Turkey hunters have several public land options in Miss.
As the weather finally begins to change and periods of high pressure set in across the Southeast, Mississippi’s spring turkey season looms in the no-so-distant future.
During this time, many critters are beginning to change their day-to-day behavior, including turkey hunters. Whether its deer and squirrels recovering from the cold breeding season and now preparing to deliver their offspring, or the waterfowl dispersing back North, our state’s most popular game bird is just beginning to wind up for its most exciting time of year.
For those of us who gamble with the longevity of our personal relationships, sanity and much-needed sleep to chase the Eastern wild turkey, this is also the most exciting time of the year. However, for new turkey hunters or those who are new to hunting Mississippi’s public land, the process of locating areas to hunt can be quite overwhelming and sometimes discouraging.
To that end, I’ve taken the time to compile some information that can make it less intimidating to get outdoors during the spring gobbler season and enjoy the abundance of natural resources that this great state has to offer.
There are plenty of opportunities throughout Mississippi to get a taste of some of the finest turkey hunting anywhere in the Southeast, beginning March 15. To name a few of the most apparent public land, residents in the southeast portion of our state can rely on DeSoto National Forest for opportunities at an early-season strutter.
Birds in this part of the state tend to begin their breeding a little nearer to the front end of our season’s 48-day duration partly due to the earlier arrival of warmer weather and the spring green-up, which can be as many as two to three weeks sooner than the northern parts of the state. This semi-coastal national forest provides just over 500,000 acres of open-canopy pine forest habitat (primarily longleaf pine), but hunting can be difficult, as this geographic area maintains some of the highest hunter-pressure in the state, which makes for to quiet, less cooperative birds.
For residents in southwestern Mississippi, we have Homochitto National Forest, which covers an area of about 190,000 acres. It provides a good mix of upland pine-hickory habitat and bottomland hardwoods, which are excellent for turkey hunting. Homochitto has some of the greatest contiguous turkey habitat available anywhere in the state, but it has historically experienced a lot of nonresident hunter-pressure due to its close proximity to Louisiana.
In northwestern Mississippi are Holly Springs (about 150,000 acres) and Tombigbee National Forests (about 67,000 acres). Both of these public resources provide great upland oak-hickory-pine forests for turkey hunters, as well as plenty of interspersed bottomland hardwoods. These areas have consistently produced some of the highest bird numbers in the state, making it easy to find hunting options/locations.
In the Delta, hunters may enjoy some of the flattest, most fertile land in the world.
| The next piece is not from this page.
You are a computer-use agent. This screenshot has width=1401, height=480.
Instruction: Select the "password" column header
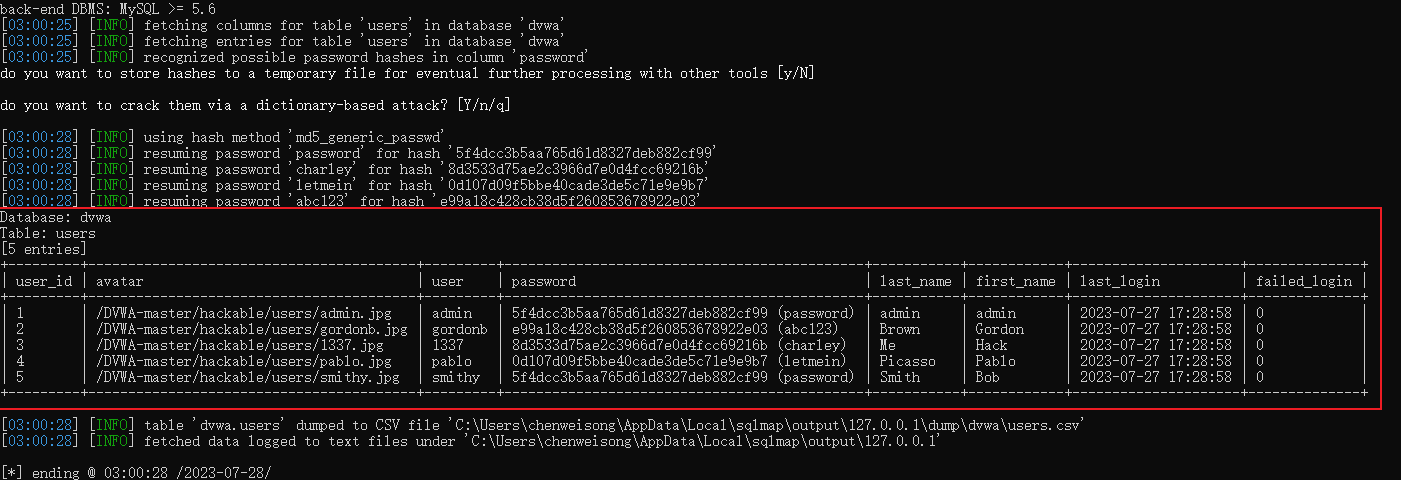(543, 282)
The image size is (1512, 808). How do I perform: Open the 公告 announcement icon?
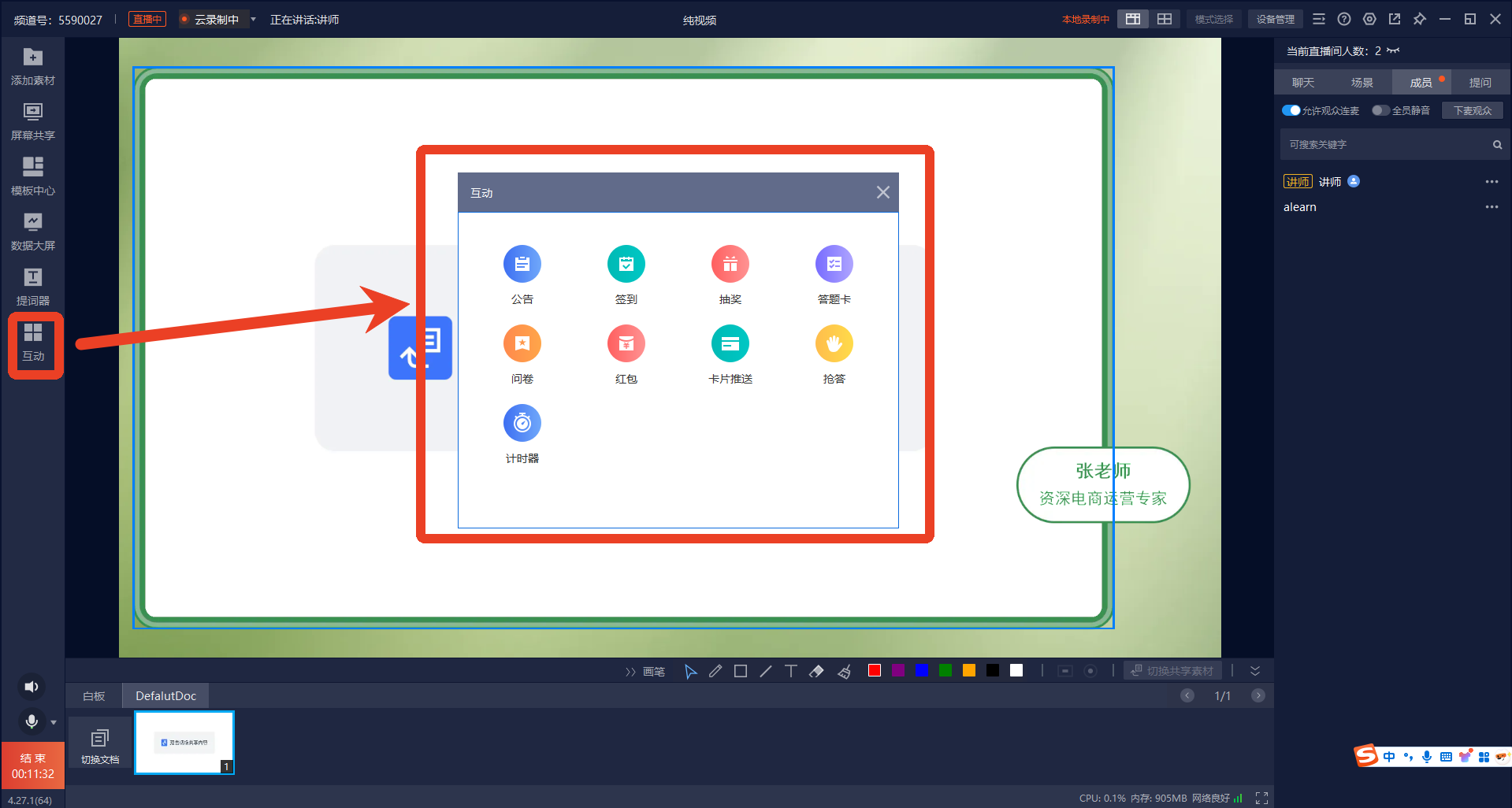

Delta National Forest (60,000 acres) provides copious amounts of bottomland hardwoods surrounded by agriculture and river corridors. However, turkey populations in the Mississippi Delta are considered to have some of the lower abundances and densities due to the volume of open landscapes and lack of nesting cover, which often results in lower nest success and numbers of mature toms. All that said, sustainable populations of turkeys do exist in these areas, and there is plenty of opportunity if you can access it.
In central Mississippi, hunters may be more inclined to travel east to one of the more-centralized national forests of the state. Bienville National Forest provides almost 180,000 acres of excellent turkey habitat and may be the right ticket for you to get your hunting fix. It’s important to note that Bienville Wildlife Management Area is open only to applicants who were fortunate enough to draw a permit during the first two weeks of the season.
Knowing when, where and how to access different areas of a national forest is one of the most limiting factors when hunters are ready to face the odds. Taking a day or two in advance to visit an area, scout the landscape and familiarize yourself with the area and its requirements can make all of the difference.
Some public lands may vary in their regulations (start dates, etc.) and requirements, based on whether or not they are a national forest, wildlife management area, or national wildlife refuge. Generally speaking, this is what it looks like:
- National forests are overall public property of a particular region, regulated by the federal government (U.S. Forest Service); an example is Bienville National Forest.
- Wildlife management areas are subsets of more intensely managed public land nestled within a national forest that is leased from the federal government by the state and regulated by the state (Mississippi Department of Wildlife Fisheries and Parks); examples are Caney Creek, Bienville, and Tallahala Wildlife Management Areas, all within Bienville National Forest.
- National wildlife refuges are also federally regulated public land, but these areas are managed by the U.S. Fish and Wildlife Service and are typically the most restrictive in terms of harvest regulations.
Don’t let this deter you from your next hunt. There are kiosks strategically placed around and throughout each of our state’s various public lands that provide maps and other information to aid hunters with identifying and analyzing access. During this special spring season, take advantage of our state’s wonderful heritage and natural resources to plan your next outdoor activity, while making safety, comradery and fair chase your top priorities.
Editor’s Note: Extension Outdoors is a column authored by several different experts in the Mississippi State University Extension Service.